His Brentford hours spent colouring the prints of Boswell’s Antiquities for John Lees had made their mark. The Liber would also be in great part Turner’s Antiquities: it would feature castles, temples, abbeys, mills and old bridges, located by rivers and streams, and attended by herds of animals and small groups of people – both structures and persons often given an antique cast by being in classical guise or garb. As noted, he had been an illustrator from the start of his career, turning out drawings which had been engraved for magazine and periodical publication. The Copper-plate Magazine and the Oxford Almanack had both used his services. Covent Garden while he grew up had seemed as full of printmakers and printdealers as it was of fruit and vegetable merchants; two engravers, Vere and Woodfield, had worked in Maiden Lane. Ackermann’s well-known printshop was not far away in the
Strand. Turner had done his stint colouring prints for John Raphael Smith. He may have picked up tips from the engraver Edward Bell, with whom he toured Kent in 1793. His interest in the processes of printmaking was evident in sketchbook memoranda of materials needed for the craft. Now he meant to do a good deal of the actual print-creating work himself.

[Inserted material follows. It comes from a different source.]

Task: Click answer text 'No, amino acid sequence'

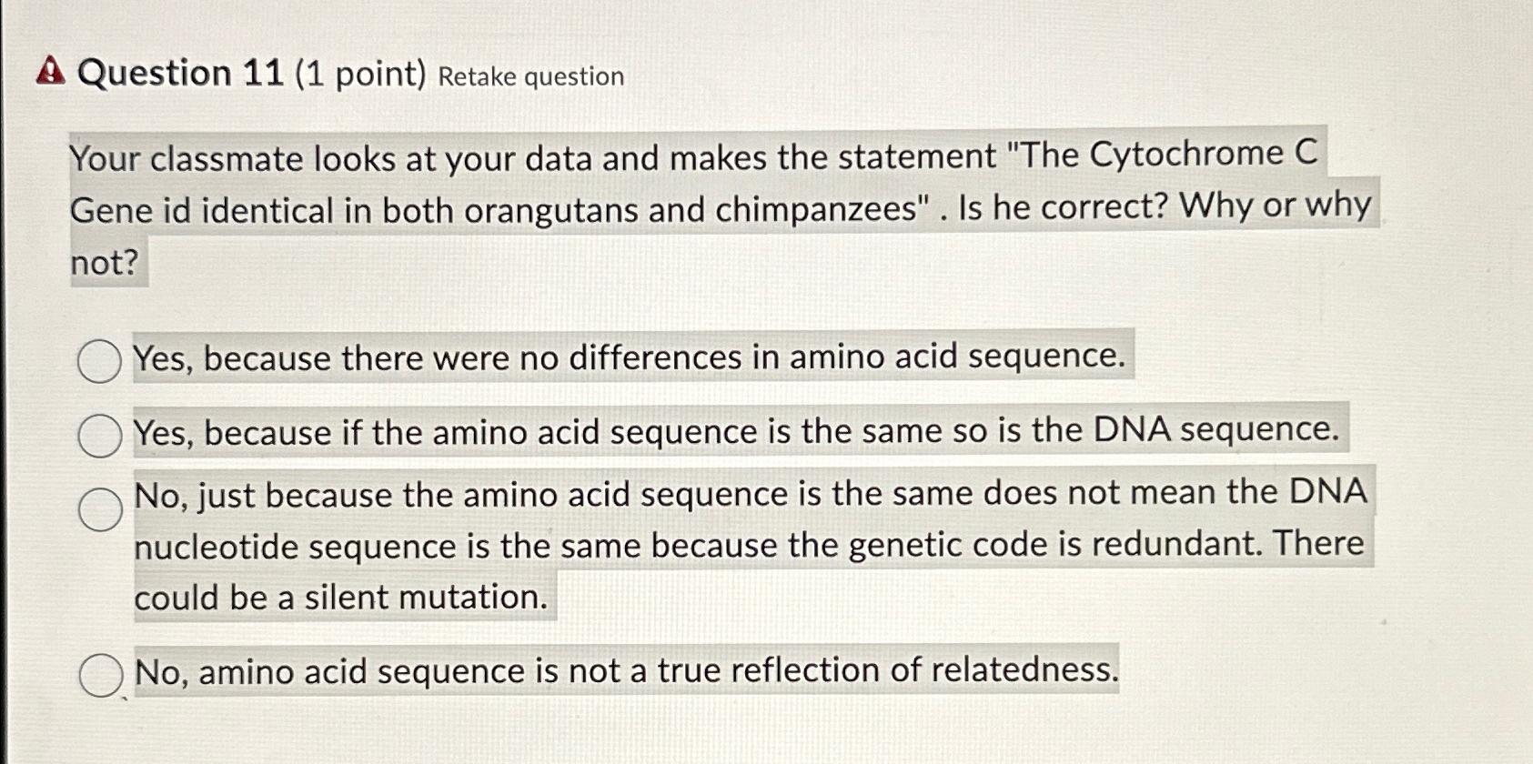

The ‘plate’ used for printing was at this time still copper. (Steel, which was more durable and hence better for making many impressions, only came into use in the 1820s.) The copper was heated and coated with a waxy varnish; on to this was traced the bare bones of the drawing being reproduced; and then the design was cut into the wax with an etching needle, a fine point which exposed the copper beneath. The plate was next dipped in acid, which bit into the exposed, wax-free lines; these lines would hold ink and thus produce black marks when the plate was used for printing. Further refinements to the plate, after the wax was removed, could be achieved by engraving – incising or gouging more lines directly on the plate with a burin or graver, and burnishing the copper to produce whiter, lighter areas – and by mezzotinting; this was a way of achieving strongly contrasting tonal effects by roughening the plate to produce little burrs that held the ink to make shade and by scraping or burnishing away the burrs to give the effect of light. Engraving was hard physical work and took time; it was generally left to professional engravers who were proud of their craft in translating artists’ drawings into prints by way of lines, hollows and dots. After being inked, the plate was wiped with muslin so that the ink remained only in the declivities. A dampened sheet of paper was laid on the plate, and then plate and paper put in a press and squeezed together. Early impressions of the print were called proofs; the artist could note or ‘touch’ corrections on these that he wanted the engraver to make. Engravers had the right to keep some of these early versions for themselves as a supplement to their fee.